ID: 2735060 • Letter: T

Question

The Crandall corp cuurently has 100,000 shares outstanding that are selling at 50.00 per share. It needs to raise 900,000. Net income after taxes is 500,000. Its vice president of finanace and its investement banker have decided on the rights offering, but are not sure how much to discount the subscription price from the current market value. Discounts of 10%, 20%, and 40% have been suggested. Common stock is the sole means of financing the corporation. a) For each discount, determine the subscription price, the number of shares to be issued, and the number of of rights required to purchase one share. (Round to one place affter the decimal point where necessary.) b) Determine the value of one right under each of the plans. (Round to two decimal places after the decimal point where necessary.) c) Compute the earnings per share before and immediately after the rights offerring under a 10% discount market price. d) By what percentage has the number of shares outstanding increased? e) Stockholder X has 100 shares before the rights offering and particapted by buying 20 new shares. Compute his total claim to earnings both before and after the rights offering (this is, mulitply shares by the earnings per share figures computed in part C) f) Should stockholder X be satisfied with this claim over a longer period of time?

Explanation / Answer


Crandall Corp.

a) For each discount, determine the subscription price, the number of shares to be issued, and the number of of rights required to purchase one share.

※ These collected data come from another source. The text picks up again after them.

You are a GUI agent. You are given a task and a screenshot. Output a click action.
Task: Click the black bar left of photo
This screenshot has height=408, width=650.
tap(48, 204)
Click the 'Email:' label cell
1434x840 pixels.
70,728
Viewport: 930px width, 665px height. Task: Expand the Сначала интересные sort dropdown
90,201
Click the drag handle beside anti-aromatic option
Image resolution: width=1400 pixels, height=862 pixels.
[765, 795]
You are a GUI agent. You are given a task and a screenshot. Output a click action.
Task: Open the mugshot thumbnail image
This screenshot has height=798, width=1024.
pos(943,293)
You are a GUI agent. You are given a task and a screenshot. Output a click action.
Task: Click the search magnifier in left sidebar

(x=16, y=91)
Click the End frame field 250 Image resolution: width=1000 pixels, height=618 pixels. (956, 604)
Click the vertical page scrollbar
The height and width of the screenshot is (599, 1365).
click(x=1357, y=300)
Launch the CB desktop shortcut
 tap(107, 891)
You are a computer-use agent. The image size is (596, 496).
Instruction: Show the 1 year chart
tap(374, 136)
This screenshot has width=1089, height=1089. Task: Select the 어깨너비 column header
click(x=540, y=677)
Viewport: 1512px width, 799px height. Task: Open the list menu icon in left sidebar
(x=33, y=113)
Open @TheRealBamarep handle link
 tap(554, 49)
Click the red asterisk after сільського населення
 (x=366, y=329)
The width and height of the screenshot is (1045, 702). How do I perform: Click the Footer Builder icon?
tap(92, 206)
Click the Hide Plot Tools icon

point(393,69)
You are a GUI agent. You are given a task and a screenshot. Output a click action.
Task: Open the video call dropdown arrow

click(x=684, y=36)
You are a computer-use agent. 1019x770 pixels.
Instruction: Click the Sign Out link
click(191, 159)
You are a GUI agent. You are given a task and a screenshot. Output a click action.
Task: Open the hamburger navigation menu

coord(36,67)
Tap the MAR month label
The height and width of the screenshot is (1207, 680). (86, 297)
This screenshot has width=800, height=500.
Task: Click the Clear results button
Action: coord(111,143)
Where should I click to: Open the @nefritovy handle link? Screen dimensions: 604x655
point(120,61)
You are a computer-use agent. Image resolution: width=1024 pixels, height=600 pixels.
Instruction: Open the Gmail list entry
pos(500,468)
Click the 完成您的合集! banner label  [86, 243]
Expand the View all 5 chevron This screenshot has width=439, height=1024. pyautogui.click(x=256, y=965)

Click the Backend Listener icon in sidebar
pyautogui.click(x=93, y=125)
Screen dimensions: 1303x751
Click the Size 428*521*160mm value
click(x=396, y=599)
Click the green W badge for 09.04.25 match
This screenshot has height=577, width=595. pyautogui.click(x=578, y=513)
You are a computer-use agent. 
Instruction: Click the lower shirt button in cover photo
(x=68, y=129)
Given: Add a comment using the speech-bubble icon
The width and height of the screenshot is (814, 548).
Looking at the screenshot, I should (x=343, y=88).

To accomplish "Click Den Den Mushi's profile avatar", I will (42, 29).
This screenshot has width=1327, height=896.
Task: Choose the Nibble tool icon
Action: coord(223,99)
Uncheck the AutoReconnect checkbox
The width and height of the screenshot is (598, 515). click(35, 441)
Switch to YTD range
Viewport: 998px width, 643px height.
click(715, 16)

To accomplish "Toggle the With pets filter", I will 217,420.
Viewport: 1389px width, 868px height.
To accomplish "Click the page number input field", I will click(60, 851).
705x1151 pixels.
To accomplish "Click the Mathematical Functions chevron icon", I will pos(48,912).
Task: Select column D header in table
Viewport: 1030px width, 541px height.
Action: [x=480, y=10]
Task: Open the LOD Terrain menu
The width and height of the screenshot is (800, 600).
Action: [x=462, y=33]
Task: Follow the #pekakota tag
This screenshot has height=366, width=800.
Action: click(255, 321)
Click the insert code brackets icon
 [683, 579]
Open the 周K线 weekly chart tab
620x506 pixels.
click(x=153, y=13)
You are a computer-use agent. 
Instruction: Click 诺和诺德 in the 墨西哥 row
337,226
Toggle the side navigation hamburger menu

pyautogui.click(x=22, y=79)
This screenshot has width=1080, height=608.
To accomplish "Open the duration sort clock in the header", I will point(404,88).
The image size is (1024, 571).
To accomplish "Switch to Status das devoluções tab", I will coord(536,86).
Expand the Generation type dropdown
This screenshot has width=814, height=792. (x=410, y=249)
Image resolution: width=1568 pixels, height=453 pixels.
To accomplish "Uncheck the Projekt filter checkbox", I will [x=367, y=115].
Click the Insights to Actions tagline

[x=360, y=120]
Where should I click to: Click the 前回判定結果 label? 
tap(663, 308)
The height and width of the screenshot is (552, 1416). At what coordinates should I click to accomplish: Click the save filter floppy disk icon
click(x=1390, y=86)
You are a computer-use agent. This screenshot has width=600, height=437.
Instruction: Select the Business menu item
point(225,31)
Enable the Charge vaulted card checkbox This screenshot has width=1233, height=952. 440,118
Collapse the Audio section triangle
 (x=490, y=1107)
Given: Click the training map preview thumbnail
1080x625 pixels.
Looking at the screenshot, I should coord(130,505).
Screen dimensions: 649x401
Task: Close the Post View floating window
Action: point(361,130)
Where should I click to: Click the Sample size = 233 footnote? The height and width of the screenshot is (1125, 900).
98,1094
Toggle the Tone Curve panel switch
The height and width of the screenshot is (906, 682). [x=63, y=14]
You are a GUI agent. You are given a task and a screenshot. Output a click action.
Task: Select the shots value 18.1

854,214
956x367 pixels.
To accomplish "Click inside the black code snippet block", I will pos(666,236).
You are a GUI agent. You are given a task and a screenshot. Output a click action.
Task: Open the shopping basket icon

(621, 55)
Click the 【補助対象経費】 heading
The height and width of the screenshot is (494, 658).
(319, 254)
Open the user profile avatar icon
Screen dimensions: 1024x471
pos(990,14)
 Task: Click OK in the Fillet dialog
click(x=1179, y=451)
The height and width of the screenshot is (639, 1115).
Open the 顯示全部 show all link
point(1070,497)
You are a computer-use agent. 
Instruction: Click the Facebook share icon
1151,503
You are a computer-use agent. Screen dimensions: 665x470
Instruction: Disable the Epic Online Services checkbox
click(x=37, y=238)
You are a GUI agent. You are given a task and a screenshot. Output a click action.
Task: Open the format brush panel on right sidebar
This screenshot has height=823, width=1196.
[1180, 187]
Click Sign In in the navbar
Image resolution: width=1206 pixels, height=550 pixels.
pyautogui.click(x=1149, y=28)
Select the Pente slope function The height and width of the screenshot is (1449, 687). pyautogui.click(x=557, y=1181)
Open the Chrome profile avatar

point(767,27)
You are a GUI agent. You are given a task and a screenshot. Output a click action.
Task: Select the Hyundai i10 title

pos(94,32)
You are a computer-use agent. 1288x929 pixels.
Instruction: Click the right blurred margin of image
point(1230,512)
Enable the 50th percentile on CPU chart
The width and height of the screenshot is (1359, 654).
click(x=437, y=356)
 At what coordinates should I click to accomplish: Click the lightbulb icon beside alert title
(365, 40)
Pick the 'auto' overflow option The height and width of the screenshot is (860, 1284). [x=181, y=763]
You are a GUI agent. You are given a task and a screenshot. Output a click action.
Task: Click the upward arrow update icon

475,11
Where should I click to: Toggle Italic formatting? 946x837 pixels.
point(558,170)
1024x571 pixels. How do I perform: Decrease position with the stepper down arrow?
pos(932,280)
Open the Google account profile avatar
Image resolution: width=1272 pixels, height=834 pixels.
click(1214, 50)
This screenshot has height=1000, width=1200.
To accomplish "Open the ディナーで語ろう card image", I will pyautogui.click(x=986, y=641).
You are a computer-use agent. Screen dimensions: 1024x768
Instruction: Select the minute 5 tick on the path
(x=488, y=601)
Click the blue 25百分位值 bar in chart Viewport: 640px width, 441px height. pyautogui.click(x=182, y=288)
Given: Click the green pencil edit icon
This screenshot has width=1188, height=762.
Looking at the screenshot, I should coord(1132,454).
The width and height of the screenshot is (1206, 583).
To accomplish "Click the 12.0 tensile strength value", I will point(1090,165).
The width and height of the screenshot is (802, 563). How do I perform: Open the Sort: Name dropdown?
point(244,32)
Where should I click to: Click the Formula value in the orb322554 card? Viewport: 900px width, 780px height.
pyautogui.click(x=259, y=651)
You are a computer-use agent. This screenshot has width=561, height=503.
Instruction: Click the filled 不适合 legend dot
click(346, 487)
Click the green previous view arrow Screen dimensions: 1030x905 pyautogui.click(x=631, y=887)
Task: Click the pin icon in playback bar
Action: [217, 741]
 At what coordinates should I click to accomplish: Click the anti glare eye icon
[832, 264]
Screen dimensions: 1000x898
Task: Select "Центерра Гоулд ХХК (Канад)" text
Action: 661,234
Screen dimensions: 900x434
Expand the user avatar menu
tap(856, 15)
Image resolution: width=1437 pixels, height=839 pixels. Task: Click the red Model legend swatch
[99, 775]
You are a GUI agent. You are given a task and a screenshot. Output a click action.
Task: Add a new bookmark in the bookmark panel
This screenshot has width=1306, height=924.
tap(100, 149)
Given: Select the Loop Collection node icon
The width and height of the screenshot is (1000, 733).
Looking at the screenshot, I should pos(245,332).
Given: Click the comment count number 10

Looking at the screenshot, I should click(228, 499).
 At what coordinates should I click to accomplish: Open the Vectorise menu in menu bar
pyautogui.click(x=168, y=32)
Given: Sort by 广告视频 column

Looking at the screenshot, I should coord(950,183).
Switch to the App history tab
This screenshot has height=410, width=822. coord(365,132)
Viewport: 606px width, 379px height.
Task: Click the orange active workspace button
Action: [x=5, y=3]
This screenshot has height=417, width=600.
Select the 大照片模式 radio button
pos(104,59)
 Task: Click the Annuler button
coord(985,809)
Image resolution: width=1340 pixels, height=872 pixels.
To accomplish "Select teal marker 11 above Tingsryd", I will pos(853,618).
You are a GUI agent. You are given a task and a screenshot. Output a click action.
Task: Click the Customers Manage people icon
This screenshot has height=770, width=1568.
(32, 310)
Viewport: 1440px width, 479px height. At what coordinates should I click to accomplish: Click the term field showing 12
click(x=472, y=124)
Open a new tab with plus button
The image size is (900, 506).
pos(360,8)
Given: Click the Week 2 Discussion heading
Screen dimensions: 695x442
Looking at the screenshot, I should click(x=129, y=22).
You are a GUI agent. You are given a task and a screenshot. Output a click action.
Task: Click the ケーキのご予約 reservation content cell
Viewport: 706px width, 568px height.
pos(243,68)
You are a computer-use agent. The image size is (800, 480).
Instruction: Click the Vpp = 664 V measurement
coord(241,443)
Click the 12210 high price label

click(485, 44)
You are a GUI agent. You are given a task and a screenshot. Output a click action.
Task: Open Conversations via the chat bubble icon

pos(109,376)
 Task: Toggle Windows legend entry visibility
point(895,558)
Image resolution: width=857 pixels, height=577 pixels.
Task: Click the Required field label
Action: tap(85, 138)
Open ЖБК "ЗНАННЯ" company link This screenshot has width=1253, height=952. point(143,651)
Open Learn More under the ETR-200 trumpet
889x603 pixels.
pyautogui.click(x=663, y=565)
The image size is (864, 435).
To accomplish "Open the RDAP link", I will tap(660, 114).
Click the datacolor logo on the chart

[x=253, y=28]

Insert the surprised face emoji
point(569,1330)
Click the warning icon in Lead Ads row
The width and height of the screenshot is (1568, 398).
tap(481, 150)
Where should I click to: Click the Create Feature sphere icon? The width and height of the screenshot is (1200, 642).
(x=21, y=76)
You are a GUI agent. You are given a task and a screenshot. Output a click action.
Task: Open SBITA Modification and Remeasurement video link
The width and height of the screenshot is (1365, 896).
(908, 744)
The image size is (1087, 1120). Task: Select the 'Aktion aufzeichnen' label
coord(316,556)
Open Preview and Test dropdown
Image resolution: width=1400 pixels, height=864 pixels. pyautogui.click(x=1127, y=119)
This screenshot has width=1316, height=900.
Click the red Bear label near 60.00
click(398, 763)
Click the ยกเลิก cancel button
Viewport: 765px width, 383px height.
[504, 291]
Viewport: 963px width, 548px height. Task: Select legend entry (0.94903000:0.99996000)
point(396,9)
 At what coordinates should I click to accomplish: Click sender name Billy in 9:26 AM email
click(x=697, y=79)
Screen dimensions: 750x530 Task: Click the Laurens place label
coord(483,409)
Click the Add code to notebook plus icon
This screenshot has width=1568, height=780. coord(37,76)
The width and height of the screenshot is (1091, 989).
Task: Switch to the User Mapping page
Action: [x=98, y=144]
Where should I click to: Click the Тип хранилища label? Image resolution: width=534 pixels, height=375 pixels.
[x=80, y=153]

a.10% discount-subscription price equals $45

. Number of new shares

= Required funds /subscription price

$900,000/45

=20,000


Number of rights to purchase one share

= Old share/ New Share

=100000/20,000

=5      

.20% discount-subscription price equals $40

. Number of new shares

= Required funds /subscription price

$900,000/40

=22500


Number of rights to purchase one share

= Old share/ New Share

=100000/22500

=4.4

40% discount-subscription price equals $30

Number of new shares

= Required funds /subscription price

$900,000/30

=30,000


Number of rights to purchase one share

= Old share/ New Share

=100000/30,000

=3.3

b) Determine the value of one right under each of the plans

R =Mo -S / N+1

10%

R = 50-45/ 5+1

=5/6

=$ 0.83

20%

R =50-40 / 4.4+1

=10/5.4

=$ 1.85

40%

R=50-30 /3.3+1

=20/4.3

=$4.65

c) Compute the earnings per share before and immediately after the rights offerring under a 10% discount market price.

EPS before rights offering = net income/old shares

=500,000      /100,000

=$5


EPS after rights offering= net income/(old + new shares)

=4.17=500,000(100,000+20,000)

d) By what percentage has the number of shares outstanding increased?


20% increase in shares outstanding (100,000 to 120,000)

e) Stockholder X has 100 shares before the rights offering and particapted by buying 20 new shares. Compute his total claim to earnings both before and after the rights offering (this is, mulitply shares by the earnings per share figures computed in part C)


Before 100 shares × $5.00 = $500


After120 shares × $4.17 = $500 (rounded)

f) Should stockholder X be satisfied with this claim over a longer period of time?


No, he would expect greater earnings. He and others have put additional capital into the corporation so total claims to earnings should improve. Invested capital has increased from $5,000,000to $5,900,000. He earned $500 before he put $900 more (20 shs.× $45) of additional funds in the corporation. Over time, earnings should increase.